Regulators continue to write policies for an adult-use program that, based on the statute approved by voters in November, is to be functional around September 2024.
Meanwhile, state lawmakers continue to introduce legislation that could shape critical aspects of the coming rec program. Ideally, an effective adult-use program in Ohio should capture sales occurring in illicit and neighboring markets.
But companies worry that things like proposed increases to excise taxes—set by the statute created by Issue 2 at 10%—and restrictions on THC potencies, for example, could run the risk of pushing away potential customers.
“If potency were curtailed, that may reduce or eliminate a number of products in an SKU someone might want to produce because you can’t compete with products on the illicit market or in Michigan,” said Pete Nischt, vice president of compliance with Klutch.
Companies like Buckeye Relief are holding off on making big investments in their company in anticipation of adult use because of uncertainties about how regulations might shake out.

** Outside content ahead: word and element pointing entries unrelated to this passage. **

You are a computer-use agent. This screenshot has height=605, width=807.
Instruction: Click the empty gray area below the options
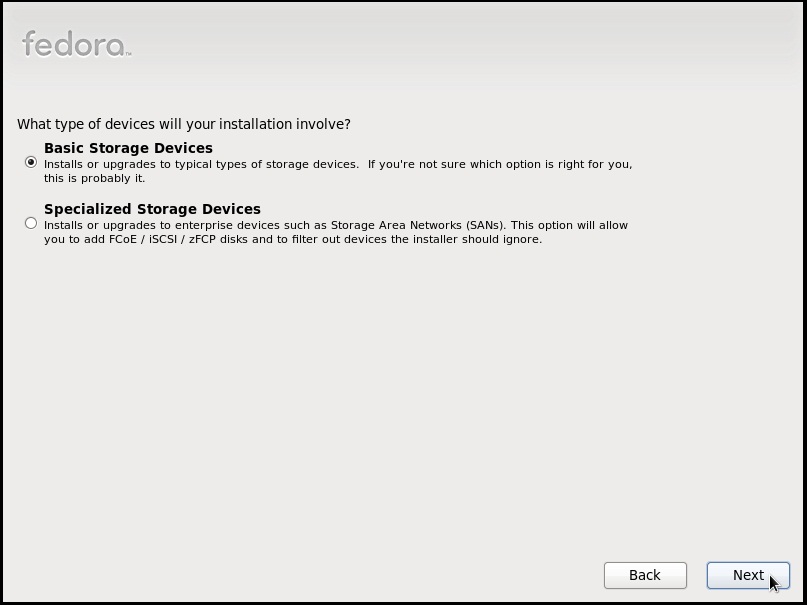point(401,401)
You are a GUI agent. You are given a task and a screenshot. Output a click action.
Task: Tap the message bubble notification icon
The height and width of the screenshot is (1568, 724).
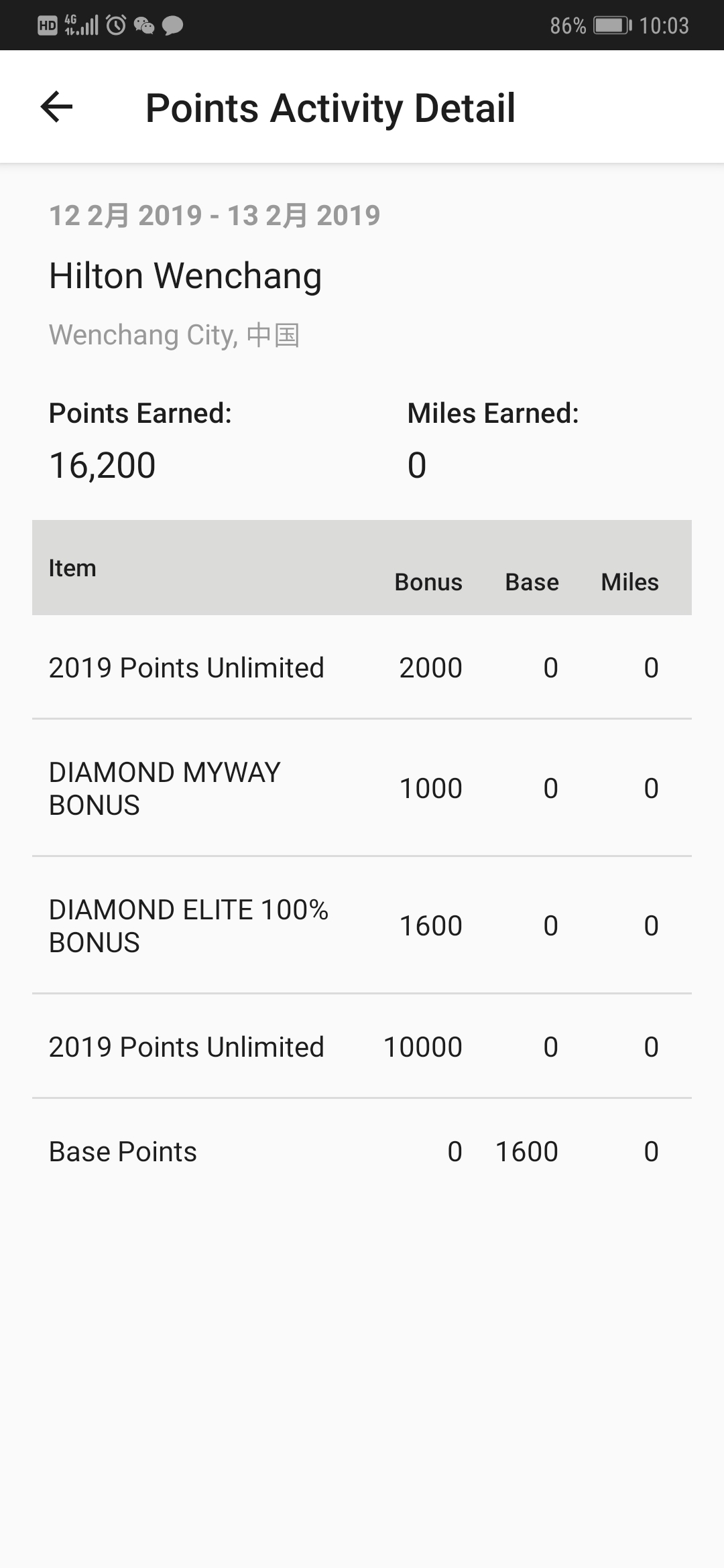[173, 26]
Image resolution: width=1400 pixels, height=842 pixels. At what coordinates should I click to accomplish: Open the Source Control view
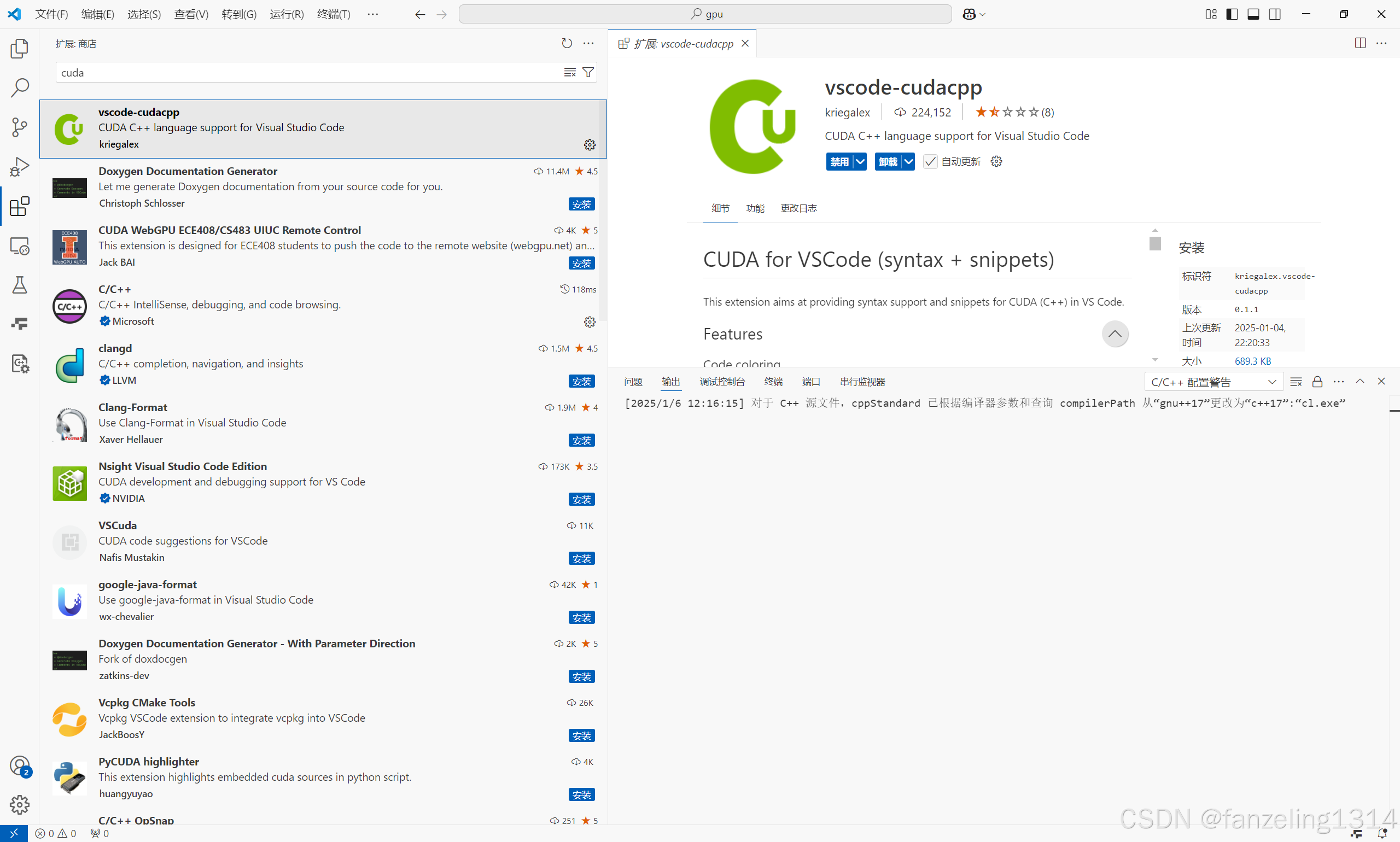click(x=20, y=126)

“Because of the confusion at the state legislature, nobody is expanding operations to accommodate the major additional business that will come from a well-written statute like Issue 2,” Rayburn said.
Despite these concerns and uncertainties, operators are very optimistic about the boost they’re expecting from an adult-use market.
Klutch is preparing for the coming rec market by investing in efficiencies, including some automated equipment, even if it’s not yet necessary to expand growing or manufacturing facilities.
“The market will be larger than the medical market, so for us not to be making some investments right nor would be foolish on our part,” Thomarios said. “We are pretty bullish that an adult-use market, no matter what it ends up looking like, will be much stronger than medical.”